_Data to use:_

● ● ● ● ●

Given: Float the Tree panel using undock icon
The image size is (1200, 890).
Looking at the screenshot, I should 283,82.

● ● ● ● ●

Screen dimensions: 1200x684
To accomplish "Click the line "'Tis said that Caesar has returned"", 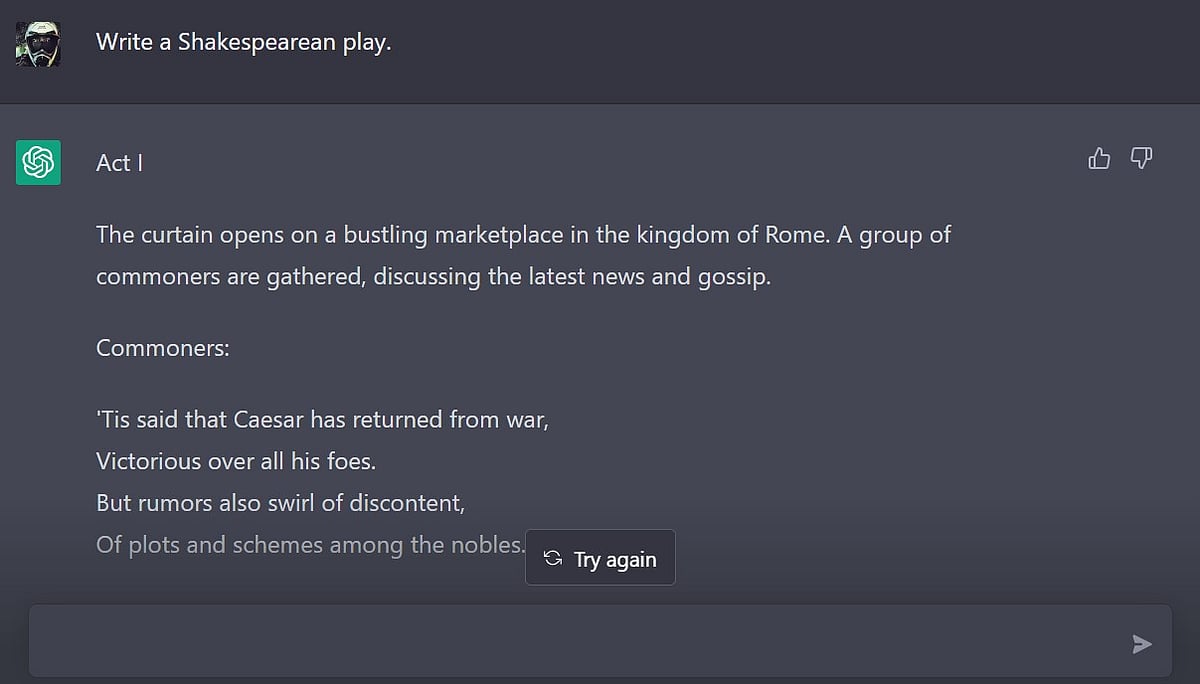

● ● ● ● ●

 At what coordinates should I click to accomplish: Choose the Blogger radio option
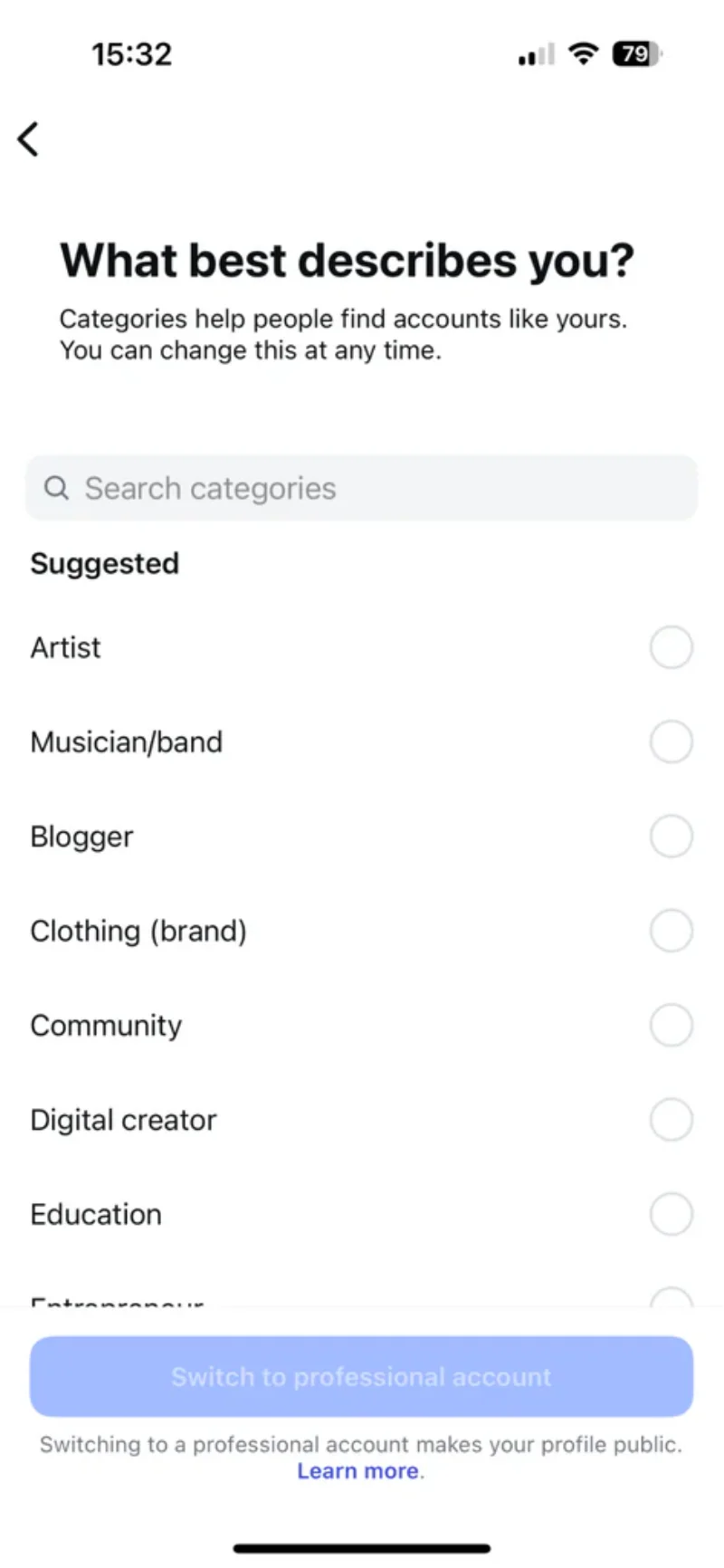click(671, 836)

● ● ● ● ●

_Your instructions:_
In the entries above, find the line with "Screen dimensions: 1200x684" and the line with "said that Caesar". Return exactly those lines and all the ones between them, pictures excluded.

_Result of the exercise:_
Screen dimensions: 1200x684
To accomplish "Click the line "'Tis said that Caesar has returned"", 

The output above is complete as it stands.